Sibirya’nın Karanlık Peş Peygamberi: Grigori Rasputin
Grigori Yefimoviç Rasputin (1869-1916), Sibirya'nın ücra bir köyünden gelip, dünyanın en güçlü imparatorluklarından birinin kalbine yerleşen, kendi yarattığı bir efsane, bir karabasandır. O, 20. yüzyılın başında Çar II. Nikolay ve Çariçe Aleksandra'nın sarayını gölgesi altına alan,
çözülmekte olan Romanov Hanedanı'nın karanlık sembolüydü.
Yükseliş: Bozkırların Mistiği
Rasputin, hayatının erken dönemlerinde bir köylü, bir çiftçiydi. Ne eğitim ne de resmi bir dini rütbesi vardı. Ancak kendine özgü vahşi karizması, derin mistik gözleri ve kehanet yeteneği iddialarıyla ün saldı. Kendini
"starets" (yaşlı, kutsal adam) olarak adlandırıyor, insanları dinsel coşkuyla iyileştirebildiğini ileri sürüyordu.

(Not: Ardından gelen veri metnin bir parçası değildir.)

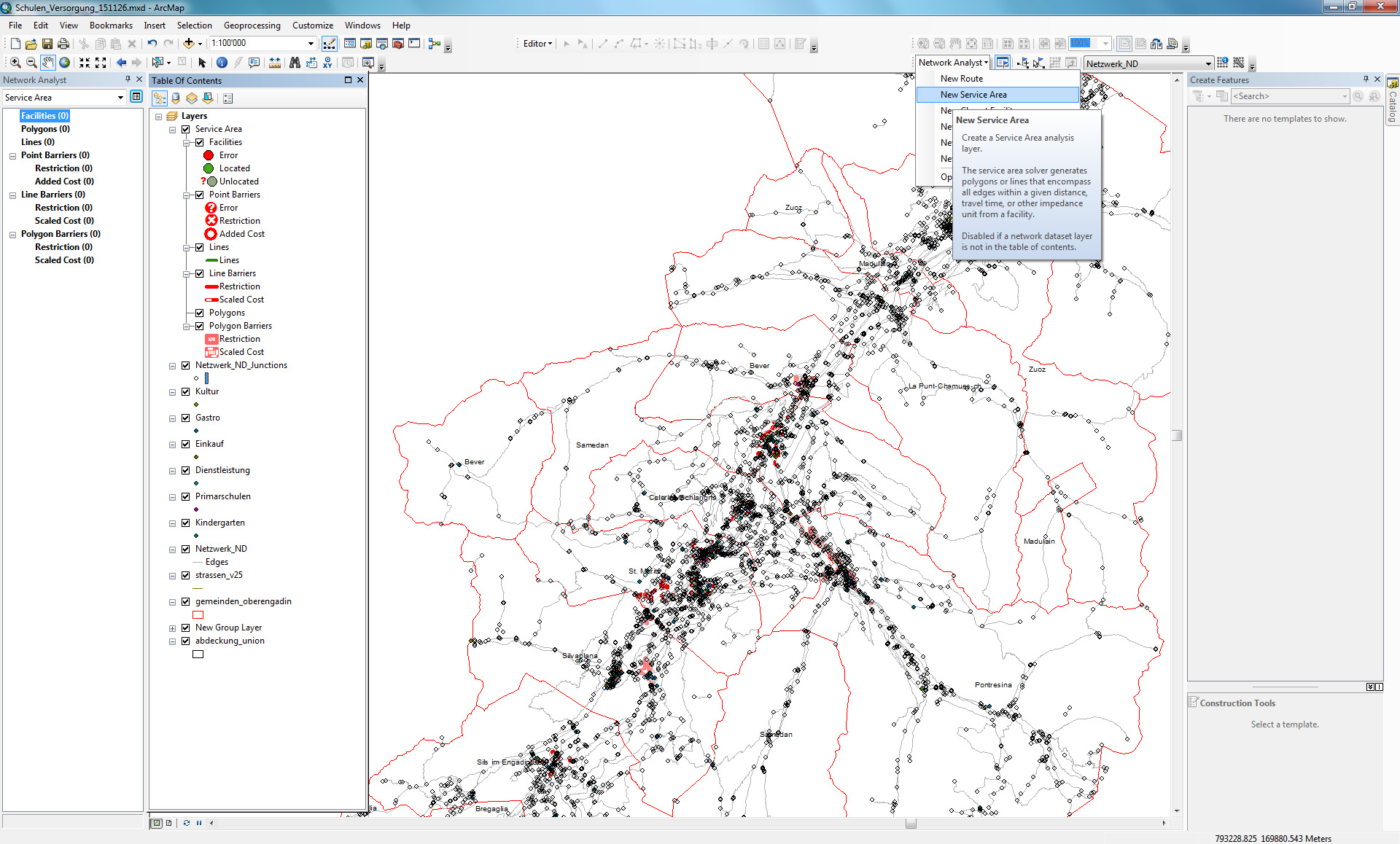The width and height of the screenshot is (1400, 844).
Task: Choose New Route from the menu
Action: tap(961, 79)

1905 yılında St. Petersburg'a geldiğinde, bu "kutsal köylü" imajı, modernleşen şehrin ruhani boşluğunu doldurmak isteyen yüksek sosyeteyi büyüledi. Ancak onun saraya girmesini sağlayan şey, kişisel çekiciliğinden çok daha kritik bir sırdı.
Sarayın Gizemi: Çare Bulunan Tek Adam
Çar II. Nikolay ve Çariçe Aleksandra'nın tek oğlu ve tahtın varisi olan genç
Aleksey, kalıtsal ve ölümcül bir kan hastalığı olan
hemofiliye sahipti. Çariçe, çaresizlik içinde her türlü ruhani şifacıya, mistiğe ve doktora yöneldi.
İşte tam bu noktada Rasputin, saraya davet edildi. İnanılmaz bir şekilde, küçük Aleksey kriz geçirdiğinde, Rasputin'in varlığı veya duaları, kanamaları ve ağrıları
mucizevi bir şekilde dindiriyor gibiydi. Bu durum, mantığa sığmasa da, hasta çocuğunun hayatını kurtardığına inanan Çariçe Aleksandra'yı Rasputin'e köle gibi bağladı. Çariçe, Rasputin'i Tanrı tarafından gönderilmiş bir kurtarıcı olarak görüyordu.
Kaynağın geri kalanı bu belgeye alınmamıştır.